### WORK TO COMPLETE:
A – Return the passage of the Spark feature engineering article below, from "At Collective we" up to and including "for predictive modeling?", copied word for word.
B – Resume the article on feature engineering with Spark below, picking up right after its last sentence.

### SELECTED TEXT:

(begin)

Feature Engineering at Scale With Spark

Check Model Matrix Website and Github project.

At Collective we are in programmatic advertisement business, it means that all our advertisement decisions (what ad to show, to whom and at what time) are driven by models. We do a lot of machine learning, build thousands predictive models and use them to make millions decision per second.

How do we get the most out of our data for predictive modeling?

Success of all Machine Learning algorithms depends on data that you put into it, the better the features you choose, the better the results you will achieve.

Feature Engineering is the process of using domain knowledge of the data to create features that make machine learning algorithms work better.

In Ad-Tech it’s finite pieces of information about users that we can put into our models, and it’s almost the same across all companies in industry, we don’t have access to any anonymous data like real name and age, interests on Facebook etc. It really matter how creative you are to get maximum from the data you have, and how fast you can iterate and test new idea.

In 2014 Collective data science team published Machine Learning at Scale paper that describes our approach and trade-offs for audience optimization. In 2015 we solve the same problems, but using new technologies (Spark and Spark MLLib) at even bigger scale. I want to show the tool that I built specifically to handle feature engineering/selection problem, and which is open sources now.

Model Matrix

Feature Transformation

Imagine impression log that is used to train predictive model

visitor_id  | ad_campaign     | ad_id | ad_ctr     | pub_site            | state | city         | price | timestamp     
----------- | --------------- | ----- | ---------- | ------------------- | ----- | ------------ | ----- | ------------- 
bob         | Nike_Sport      | 1     | 0.01       | http://bbc.com      | NY    | New York     | 0.17  | 1431032702135  
bill        | Burgers_Co      | 2     | 0.005      | http://cnn.com      | CA    | Los Angeles  | 0.42  | 1431032705167 
mary        | Macys           | 3     | 0.015      | http://fashion.com  | CA    | Los Angeles  | 0.19  | 1431032708384

Producing a feature vector for every visitor (cookie) row and every piece of information about a visitor as an p-size vector, where p is the number of predictor variables multiplied by cardinality of each variable (number of states in US, number of unique websites, etc …). It is impractical both from the data processing standpoint and because the resulting vector would only have about 1 in 100,000 non-zero elements.

(end)

### DATASET EXTRACT:
(begin)

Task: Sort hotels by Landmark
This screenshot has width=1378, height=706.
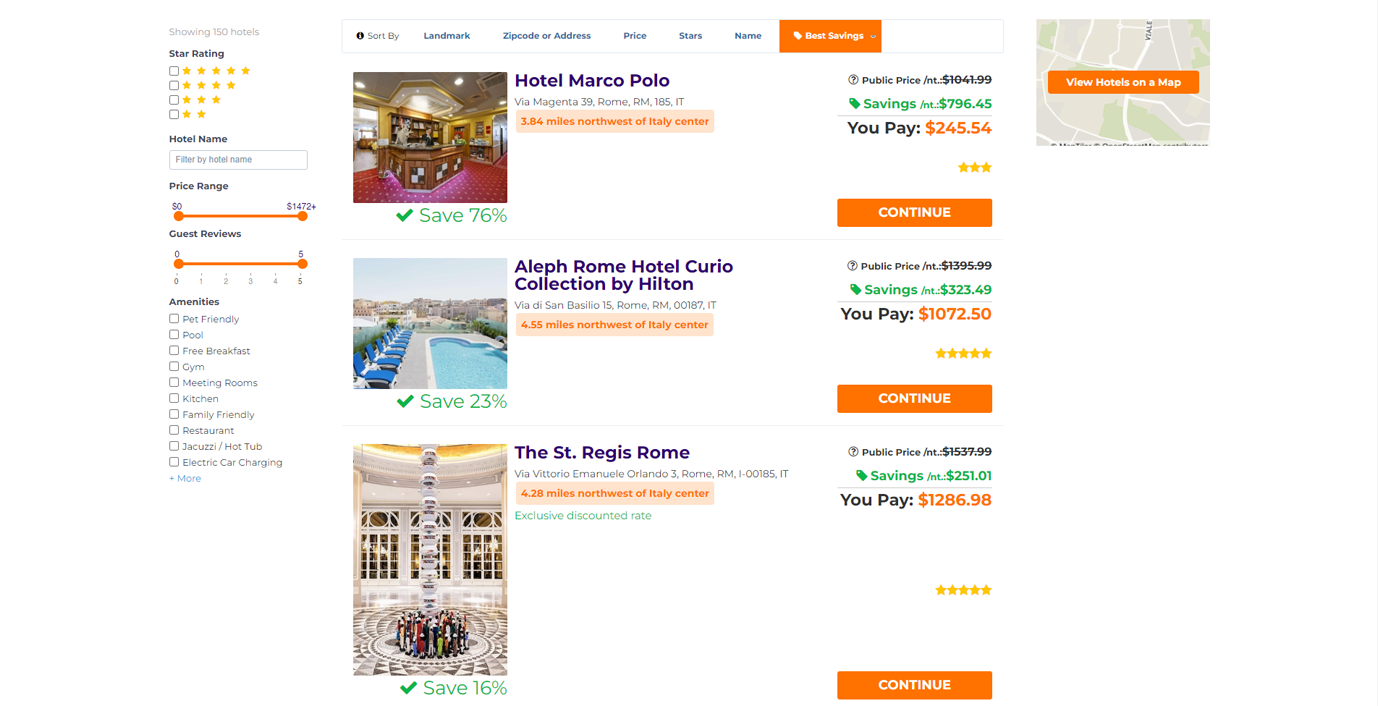Action: (446, 36)
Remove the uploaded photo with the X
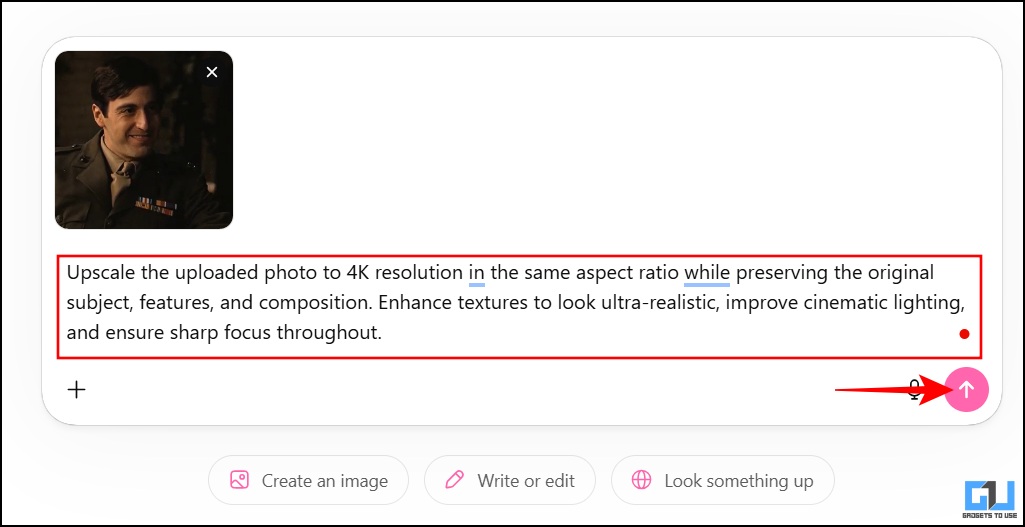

(end)

### ANSWERS TO THE EXERCISES:
A –
At Collective we are in programmatic advertisement business, it means that all our advertisement decisions (what ad to show, to whom and at what time) are driven by models. We do a lot of machine learning, build thousands predictive models and use them to make millions decision per second.

How do we get the most out of our data for predictive modeling?

B –
 visitor_id  | Nike_Sport | Burgers_Co | Macys | NY  | CA  | ... 
 ----------- | ---------- | ---------- | ----- | --- | --- | --- 
 bob         | 1.0        |            |       | 1.0 |     | ... 
 bill        |            | 1.0        |       |     | 1.0 | ... 
 mary        |            |            | 1.0   |     | 1.0 | ...

Model Matrix uses feature transformations (top, index, binning) to reduce dimensionality to arrive at between one and two thousand predictor variables, with data sparsity of about 1 in 10. It removes irrelevant and low frequency predictor values from the model, and transforms continuous variable into bins of the same size.

   
 visitor_id  | Nike | OtherAd | NY  | OtherState | price ∈ [0.01, 0.20) | price ∈ [0.20, 0.90) | ... 
 ----------- | ---- | ------- | --- | ---------- | -------------------- | -------------------- | --- 
 bob         | 1.0  |         | 1.0 |            | 1.0                  |                      | ... 
 bill        |      | 1.0     |     | 1.0        |                      | 1.0                  | ... 
 mary        |      | 1.0     |     | 1.0        |                      | 1.0                  | ...

Transformation definitions in scala:

sealed trait Transform

/**
 * Absence of transformation
 */
case object Identity extends Transform

/**
 * For distinct values of the column, find top values
 * by a quantity that cumulatively cover a given percentage
 * of this quantity. For example, find the top DMAs that
 * represent 99% of cookies, or find top sites that
 * are responsible for 90% of impressions.
 *
 * @param cover      cumulative cover percentage
 * @param allOther   include feature for all other values
 */
case class Top(cover: Double, allOther: Boolean) extends Transform

/**
 * For distinct values of the column, find the values
 * with at least the minimum support in the data set.
 * Support for a value is defined as the percentage of a
 * total quantity that have that value. For example,
 * find segments that appear for at least 1% of the cookies.
 *
 * @param support    support percentage
 * @param allOther   include feature for all other values
 */
case class Index(support: Double, allOther: Boolean) extends Transform

/**
 * Break the values in the column into bins with roughly the same number of points.
 *
 * @param nbins target number of bins
 * @param minPoints minimum number of points in single bin
 * @param minPercents minimum percent of points in a bin (0-100).
 *                    The larger of absolute number and percent points is used.
 */
case class Bins(nbins: Int, minPoints: Int = 0, minPercents: Double = 0.0) extends Transform

Transformed Columns

Categorical Transformation

A column calculated by applying top or index transform function, each columns id corresponds to one unique value from input data set. SourceValue is encoded as ByteVector unique value from input column and used later for featurization.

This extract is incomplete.